16 Subsection 170MC(5)
Repeal the subsection, substitute:
(5) This section does not apply to an agreement to which subsection
170LT(3) applied, in circumstances covered by the example in subsection 170LT(4)
(short-term business crises).
17 Paragraphs 170MD(1)(a) and
(b)
Repeal the paragraphs, substitute:
(a) if the agreement was made in accordance with section 170LJ or
170LL or Division 3—the employer and the one or more organisations
bound by the agreement; or
(b) if the agreement was made in accordance with
section 170LK—the employer;
18 After subsection
170MD(2)
Insert:
(2A) If one or more organisations are bound by an agreement made in
accordance with section 170LK, the Commission must give each organisation
an opportunity to make submissions before approving the variation.

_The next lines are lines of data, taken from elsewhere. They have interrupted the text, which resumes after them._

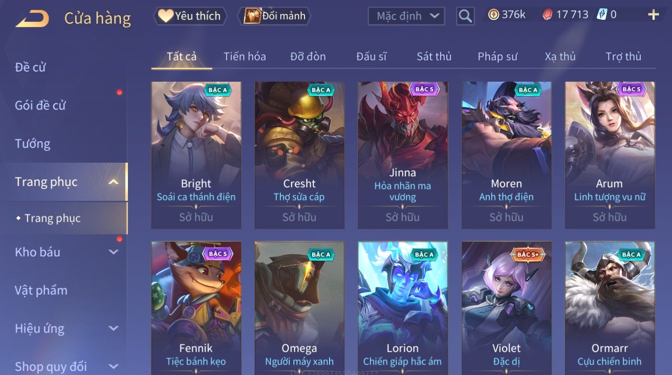Click the back arrow icon
The height and width of the screenshot is (375, 672).
32,19
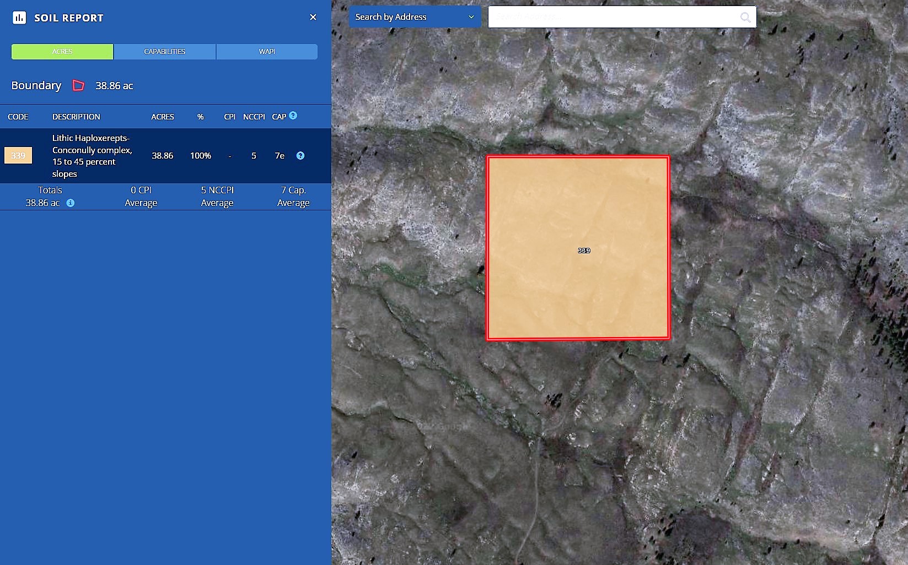This screenshot has width=908, height=565.
Task: Click the 7e capability value
Action: [280, 156]
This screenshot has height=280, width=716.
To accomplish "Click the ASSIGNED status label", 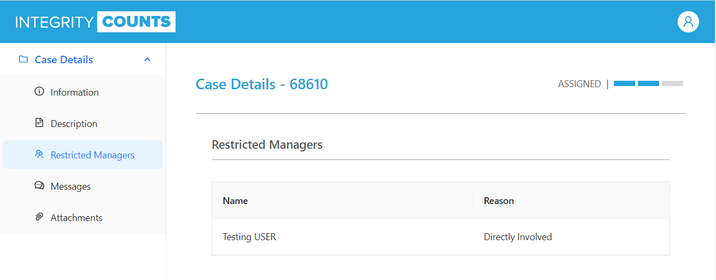I will click(x=579, y=84).
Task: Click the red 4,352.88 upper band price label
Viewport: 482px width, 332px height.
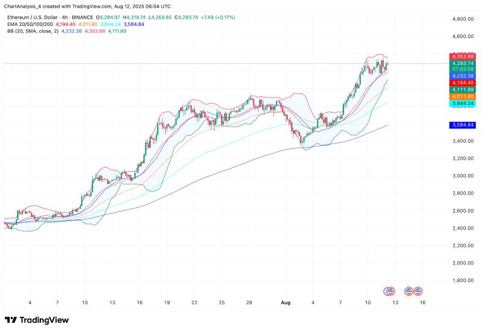Action: click(462, 56)
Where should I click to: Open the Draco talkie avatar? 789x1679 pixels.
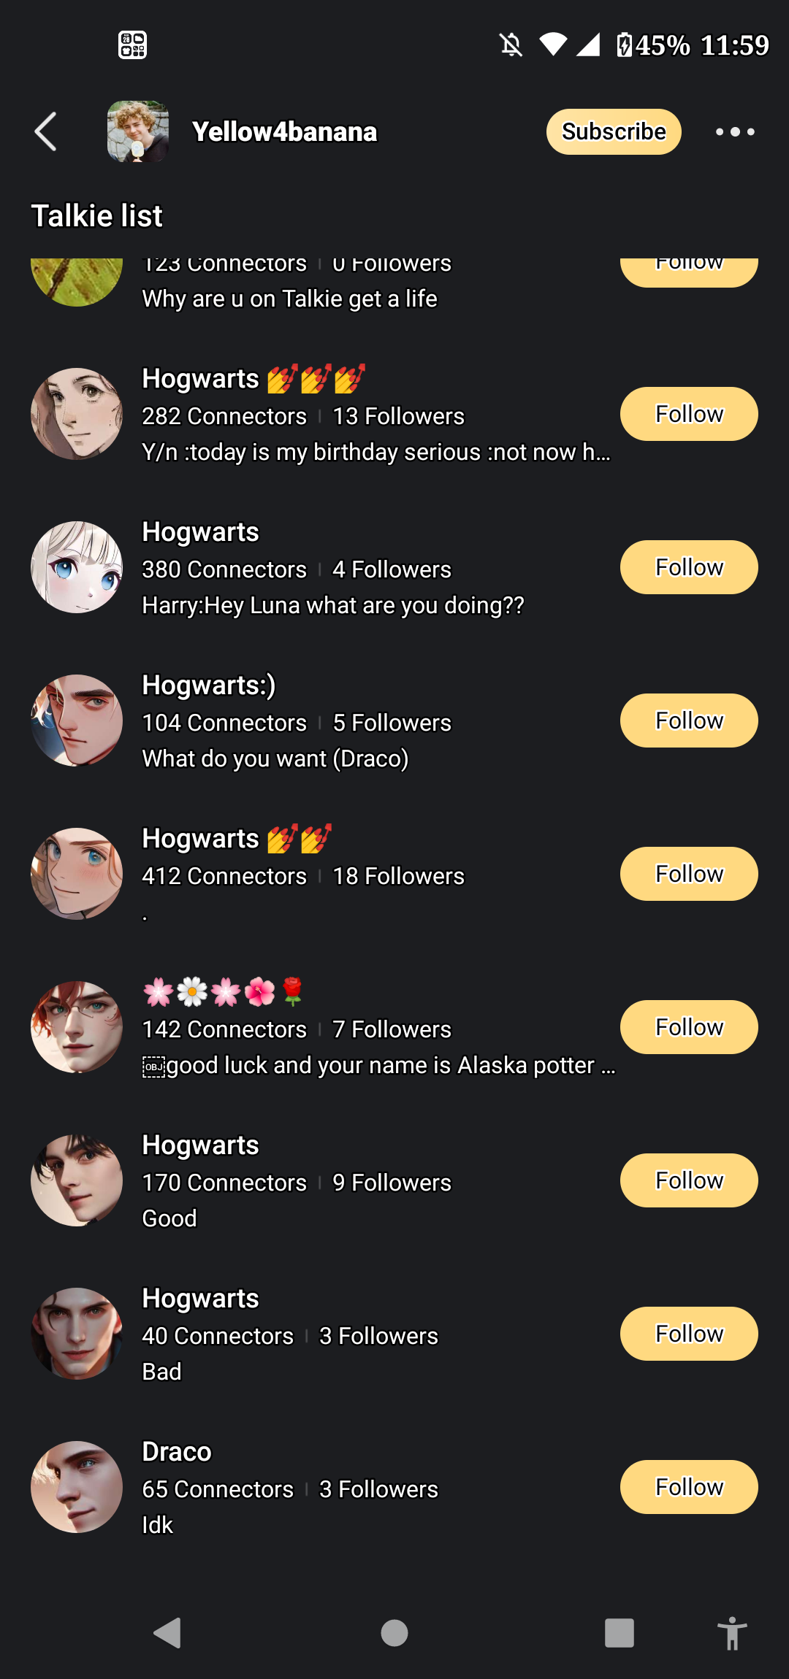click(77, 1487)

(2B) However, such an organisation may only make a submission if the
organisation has at least one member:
(a) whose employment is, or will be, subject to the agreement;
and
(b) whose industrial interests the organisation is entitled to represent
in relation to work that is, or will be, subject to the agreement; and
(c) who requested the organisation to make a submission.
19 After subsection
170MD(5)
Insert:
(5A) The employer must, within the period of 7 days beginning on the
variation day, take reasonable steps to inform each person whose employment is
subject to the agreement on the variation day that the person may, no later than
28 days after the variation day, request the Commission to hold a hearing in
relation to whether the variation should be approved.

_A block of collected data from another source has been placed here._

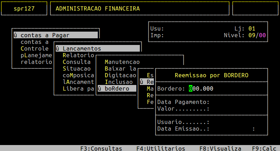Choose the 'Controle' menu item
The image size is (280, 151).
click(34, 48)
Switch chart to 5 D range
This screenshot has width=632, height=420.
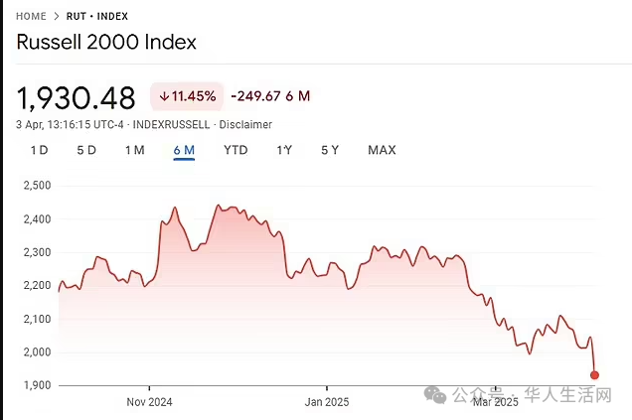[86, 150]
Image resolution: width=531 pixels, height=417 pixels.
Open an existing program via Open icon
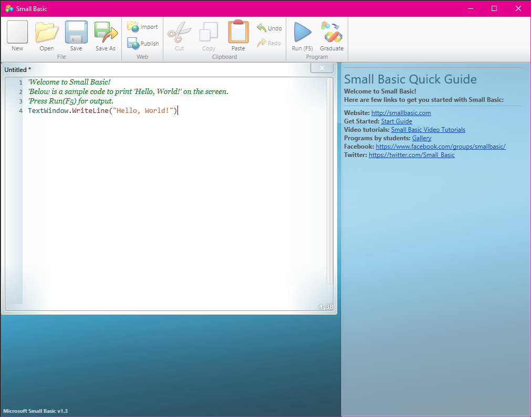click(x=46, y=36)
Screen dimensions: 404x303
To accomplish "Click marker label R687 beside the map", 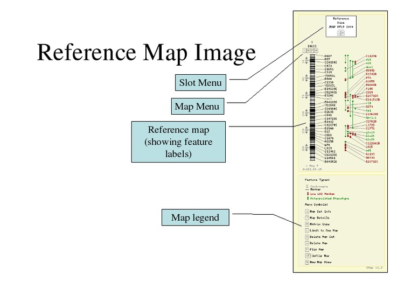I will [328, 55].
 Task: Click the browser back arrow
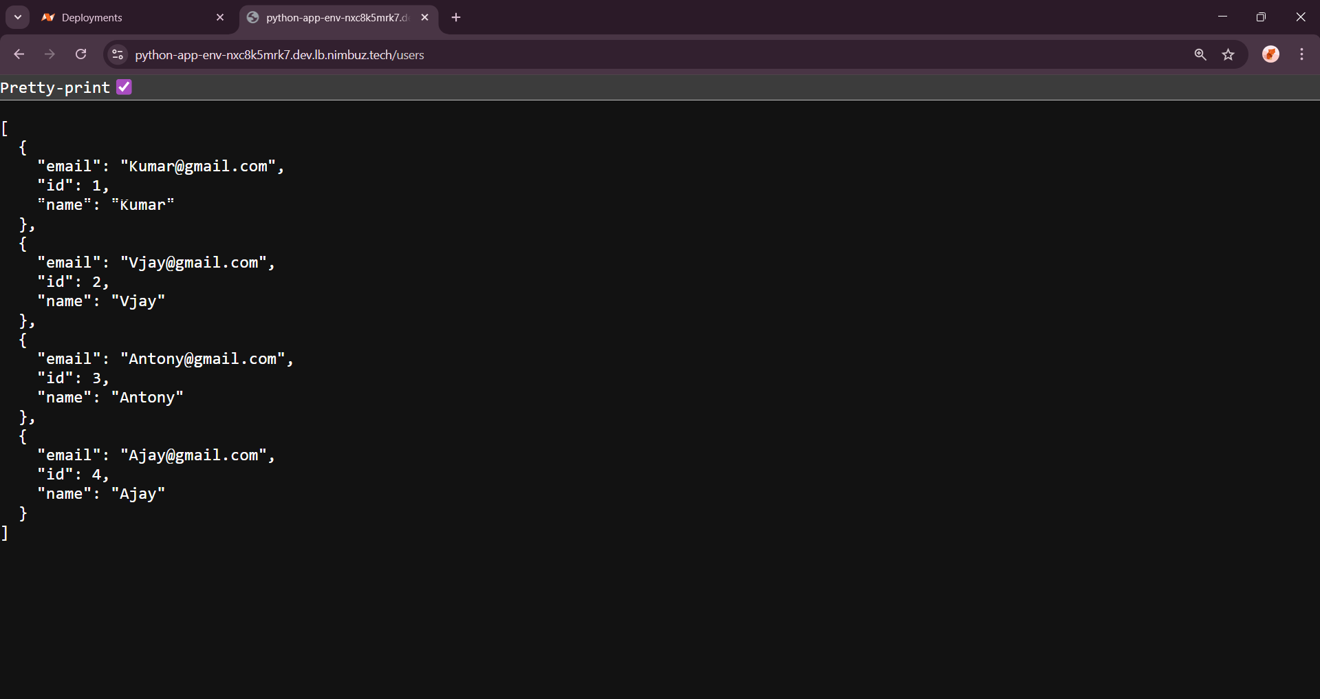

(5B) In subsection (5A), variation day means the day on
which the employer and the one or more organisations bound by the agreement, or
the employer, varied the agreement under subsection (1).
20 Paragraphs 170MG(1)(a) and
(b)
Repeal the paragraphs, substitute:
(a) if the agreement was made in accordance with section 170LJ or
170LL or Division 3—the employer and the one or more organisations
bound by the agreement; or
(b) if the agreement was made in accordance with
section 170LK—the employer;
21 After subsection
170MG(2)
Insert:
(2A) If one or more organisations are bound by an agreement made in
accordance with section 170LK, the Commission must give each organisation
or organisations an opportunity to make submissions before approving the
termination.
(2B) However, such an organisation may only make a submission if the
organisation has at least one member:
(a) whose employment is subject to the agreement; and
(b) whose industrial interests the organisation is entitled to represent
in relation to work that is subject to the agreement; and
(c) who requested the organisation to make a submission.
22 At the end of
section 170MG
Add:
(5) The employer must, within the period of 7 days beginning on the
termination day, take reasonable steps to inform each person whose employment is
subject to the agreement on the termination day that the person may, no later
than 28 days after the termination day, request the Commission to hold a hearing
in relation to whether the termination should be approved.
(6) In subsection (5), termination day means the day on
which the employer and the one or more organisations bound by the agreement, or
the employer, terminated the agreement under subsection (1).
23 Paragraph 170MH(1)(c)
Before “an organisation”, insert “if the agreement was
made in accordance with section 170LJ or 170LL or
Division 3—”.
24 After subsection
170MH(2)
Insert:
(2A) However, the Commission may only obtain the views of an organisation
that is bound by an agreement made in accordance with section 170LK if the
organisation has at least one member:
(a) whose employment is subject to the agreement; and
(b) whose industrial interests the organisation is entitled to represent
in relation to work that is subject to the agreement; and
(c) who requested the organisation to give the Commission views about
whether the agreement should be terminated.
25 Paragraph 170MHA(2)(c)
Before “an organisation”, insert “if the agreement was
made in accordance with section 170LJ or 170LL or
Division 3—”.
26 After subsection
170MHA(3)
Insert:
(3A) If one or more organisations are bound by an agreement made in
accordance with section 170LK, the Commission must give each organisation
an opportunity to make submissions before approving the termination.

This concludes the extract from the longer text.